全部をさらけ出す予感。胸が、締め付けられるみたいに、痛い……。
「カズマ…………くっ、んっ……」
「アー……リア」
求めるように白い手が伸びてきた。なんとなく両手で握る。
小さな手だ。細くて、白くて、温かい。
とてもあんな強いなんて、これっぽっちも思えない。ただの女の子の、手。
ドキドキしてる。ズクズクしてる。さっきの比じゃなく、胸がヤバい。
彼女から奪え、
手首に、震える手先に、真っ白なアタマで、唇を近づけてしまう。
………………でも。
きっと、彼女が望んでも、求めても、認めても、許しても、たとえ慰めになろうとも。今やるべき事なんかじゃない!
傷ついた彼女から、さらに奪うなんて、ただの冒涜だ、蹂躙だ。唾棄すべき、恥ずべき事だ!
欲望の押し付けなんて、あの怨嗟の声だけで十分な筈だ! だから……!!
僕が彼女に出来ること。今すべき事は……!
「んっ……!?」
力だ。いつも彼女が示してくれたように、彼女の手を精一杯強く握って、伝えるんだ。
僕は神様なんて居るかどうか、考えたことなんて無い。でもこの瞬間だけ、居るって、どうか祈らせて欲しい。

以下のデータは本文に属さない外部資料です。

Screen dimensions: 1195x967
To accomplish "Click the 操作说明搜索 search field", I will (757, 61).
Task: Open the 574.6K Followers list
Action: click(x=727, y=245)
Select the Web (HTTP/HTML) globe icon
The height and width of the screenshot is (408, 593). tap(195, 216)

どうか、聞き届けて欲しい、この後悔も、憧れも、好意も、……欲望だって。
どうか、欠片でも、届いてくれるな。
彼女が生きる道に、その冒険譚に、今届くのは僕の勇気だけでいい、それだけで、いい。
だから、どうか、……どうか……!
決して、欠片でも、届いてくれるなッ!!
「カズマくん……伝わって、るよ」
「アーリア……」
小さな手だ、あまりにも。でも、彼女は震える手で、確かに握り返してくれた。
「えへへっ、お陰で元気百倍! だよ、ふふっ」
「うん。……うん。……今日は、ここで寝て良い?」
「え、……寒いよ?」
「毛布、3枚重ねるよ。場所知ってるし……一緒に居たいんだ。……駄目?」
「良いよ。ごめ……、あっ」
「にゃ~ん、ナーァオゥ」
襖の隙間から抜け出した真っ白い猫が、まるで褒めるみたいに、僕にまとわりついてきた。
そのまま膝の上に座ってくる。ゴロゴロ喉を鳴らすので、軽く喉をかいてあげた。
「ありがとう、カズマくん……」
雨は止まない。彼女と居る限り、止むことなんて、きっともう二度と無いかも知れない。
それでも
この日から、彼女と共に雨に打たれ続けると、僕は絶対の決意を胸に誓った。